» To do
Set all the entries down once more, with nothing altered.

» Material for the task

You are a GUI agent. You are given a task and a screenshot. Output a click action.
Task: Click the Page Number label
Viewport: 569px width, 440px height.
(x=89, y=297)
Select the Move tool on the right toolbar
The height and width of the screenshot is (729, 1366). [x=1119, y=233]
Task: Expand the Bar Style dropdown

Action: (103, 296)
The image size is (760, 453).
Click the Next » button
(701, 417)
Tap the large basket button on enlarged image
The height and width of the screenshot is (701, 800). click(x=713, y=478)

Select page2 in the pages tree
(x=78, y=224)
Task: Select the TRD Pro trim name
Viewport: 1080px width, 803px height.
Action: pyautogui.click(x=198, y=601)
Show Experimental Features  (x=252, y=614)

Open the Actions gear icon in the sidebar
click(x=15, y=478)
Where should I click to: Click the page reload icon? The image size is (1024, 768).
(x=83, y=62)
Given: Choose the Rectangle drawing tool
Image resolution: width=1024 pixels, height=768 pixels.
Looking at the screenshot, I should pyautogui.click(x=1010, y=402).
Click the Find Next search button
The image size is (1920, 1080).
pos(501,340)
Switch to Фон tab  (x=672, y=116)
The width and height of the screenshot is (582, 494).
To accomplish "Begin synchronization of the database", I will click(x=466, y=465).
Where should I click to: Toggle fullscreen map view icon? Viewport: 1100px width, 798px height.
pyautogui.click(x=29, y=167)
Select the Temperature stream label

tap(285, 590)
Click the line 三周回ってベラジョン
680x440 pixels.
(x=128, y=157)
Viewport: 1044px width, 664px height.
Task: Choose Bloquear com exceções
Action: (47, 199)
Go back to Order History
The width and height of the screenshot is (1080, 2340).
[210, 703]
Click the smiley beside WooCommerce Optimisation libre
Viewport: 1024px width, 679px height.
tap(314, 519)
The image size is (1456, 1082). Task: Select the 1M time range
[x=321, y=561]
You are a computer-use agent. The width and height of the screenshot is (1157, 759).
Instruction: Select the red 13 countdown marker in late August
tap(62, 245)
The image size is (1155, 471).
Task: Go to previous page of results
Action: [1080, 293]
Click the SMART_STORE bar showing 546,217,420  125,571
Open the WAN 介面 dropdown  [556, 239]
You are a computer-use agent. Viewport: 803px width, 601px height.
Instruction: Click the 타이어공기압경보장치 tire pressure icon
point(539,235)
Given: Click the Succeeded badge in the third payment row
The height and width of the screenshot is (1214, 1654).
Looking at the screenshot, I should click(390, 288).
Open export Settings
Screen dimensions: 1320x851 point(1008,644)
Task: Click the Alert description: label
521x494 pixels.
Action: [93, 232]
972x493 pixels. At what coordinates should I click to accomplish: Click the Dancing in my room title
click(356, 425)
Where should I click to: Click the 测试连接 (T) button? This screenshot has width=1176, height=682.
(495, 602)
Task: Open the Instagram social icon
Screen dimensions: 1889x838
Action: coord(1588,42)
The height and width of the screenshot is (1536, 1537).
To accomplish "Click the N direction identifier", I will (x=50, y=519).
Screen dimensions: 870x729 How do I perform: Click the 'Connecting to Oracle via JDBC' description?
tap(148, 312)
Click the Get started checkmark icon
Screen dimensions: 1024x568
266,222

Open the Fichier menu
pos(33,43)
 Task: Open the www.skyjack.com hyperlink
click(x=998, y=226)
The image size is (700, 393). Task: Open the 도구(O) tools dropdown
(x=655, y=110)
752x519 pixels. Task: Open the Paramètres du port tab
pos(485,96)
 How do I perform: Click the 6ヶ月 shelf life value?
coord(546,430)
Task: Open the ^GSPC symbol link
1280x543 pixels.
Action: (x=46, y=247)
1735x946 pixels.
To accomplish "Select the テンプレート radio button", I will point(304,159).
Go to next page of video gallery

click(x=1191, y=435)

» Your response
You are a GUI agent. You are given a task and a screenshot. Output a click action.
Task: Click the Page Number label
Viewport: 569px width, 440px height.
(x=89, y=297)
Select the Move tool on the right toolbar
The height and width of the screenshot is (729, 1366). [x=1119, y=233]
Task: Expand the Bar Style dropdown

Action: (103, 296)
The image size is (760, 453).
Click the Next » button
(701, 417)
Tap the large basket button on enlarged image
The height and width of the screenshot is (701, 800). click(x=713, y=478)

Select page2 in the pages tree
(x=78, y=224)
Task: Select the TRD Pro trim name
Viewport: 1080px width, 803px height.
Action: pyautogui.click(x=198, y=601)
Show Experimental Features  (x=252, y=614)

Open the Actions gear icon in the sidebar
click(x=15, y=478)
Where should I click to: Click the page reload icon? The image size is (1024, 768).
(x=83, y=62)
Given: Choose the Rectangle drawing tool
Image resolution: width=1024 pixels, height=768 pixels.
Looking at the screenshot, I should pyautogui.click(x=1010, y=402).
Click the Find Next search button
The image size is (1920, 1080).
pos(501,340)
Switch to Фон tab  (x=672, y=116)
The width and height of the screenshot is (582, 494).
To accomplish "Begin synchronization of the database", I will click(x=466, y=465).
Where should I click to: Toggle fullscreen map view icon? Viewport: 1100px width, 798px height.
pyautogui.click(x=29, y=167)
Select the Temperature stream label

tap(285, 590)
Click the line 三周回ってベラジョン
680x440 pixels.
(x=128, y=157)
Viewport: 1044px width, 664px height.
Task: Choose Bloquear com exceções
Action: (47, 199)
Go back to Order History
The width and height of the screenshot is (1080, 2340).
[210, 703]
Click the smiley beside WooCommerce Optimisation libre
Viewport: 1024px width, 679px height.
tap(314, 519)
The image size is (1456, 1082). Task: Select the 1M time range
[x=321, y=561]
You are a computer-use agent. The width and height of the screenshot is (1157, 759).
Instruction: Select the red 13 countdown marker in late August
tap(62, 245)
The image size is (1155, 471).
Task: Go to previous page of results
Action: [1080, 293]
Click the SMART_STORE bar showing 546,217,420  125,571
Open the WAN 介面 dropdown  [556, 239]
You are a computer-use agent. Viewport: 803px width, 601px height.
Instruction: Click the 타이어공기압경보장치 tire pressure icon
point(539,235)
Given: Click the Succeeded badge in the third payment row
The height and width of the screenshot is (1214, 1654).
Looking at the screenshot, I should click(390, 288).
Open export Settings
Screen dimensions: 1320x851 point(1008,644)
Task: Click the Alert description: label
521x494 pixels.
Action: [93, 232]
972x493 pixels. At what coordinates should I click to accomplish: Click the Dancing in my room title
click(356, 425)
Where should I click to: Click the 测试连接 (T) button? This screenshot has width=1176, height=682.
(495, 602)
Task: Open the Instagram social icon
Screen dimensions: 1889x838
Action: coord(1588,42)
The height and width of the screenshot is (1536, 1537).
To accomplish "Click the N direction identifier", I will (x=50, y=519).
Screen dimensions: 870x729 How do I perform: Click the 'Connecting to Oracle via JDBC' description?
tap(148, 312)
Click the Get started checkmark icon
Screen dimensions: 1024x568
266,222

Open the Fichier menu
pos(33,43)
 Task: Open the www.skyjack.com hyperlink
click(x=998, y=226)
The image size is (700, 393). Task: Open the 도구(O) tools dropdown
(x=655, y=110)
752x519 pixels. Task: Open the Paramètres du port tab
pos(485,96)
 How do I perform: Click the 6ヶ月 shelf life value?
coord(546,430)
Task: Open the ^GSPC symbol link
1280x543 pixels.
Action: (x=46, y=247)
1735x946 pixels.
To accomplish "Select the テンプレート radio button", I will point(304,159).
Go to next page of video gallery

click(x=1191, y=435)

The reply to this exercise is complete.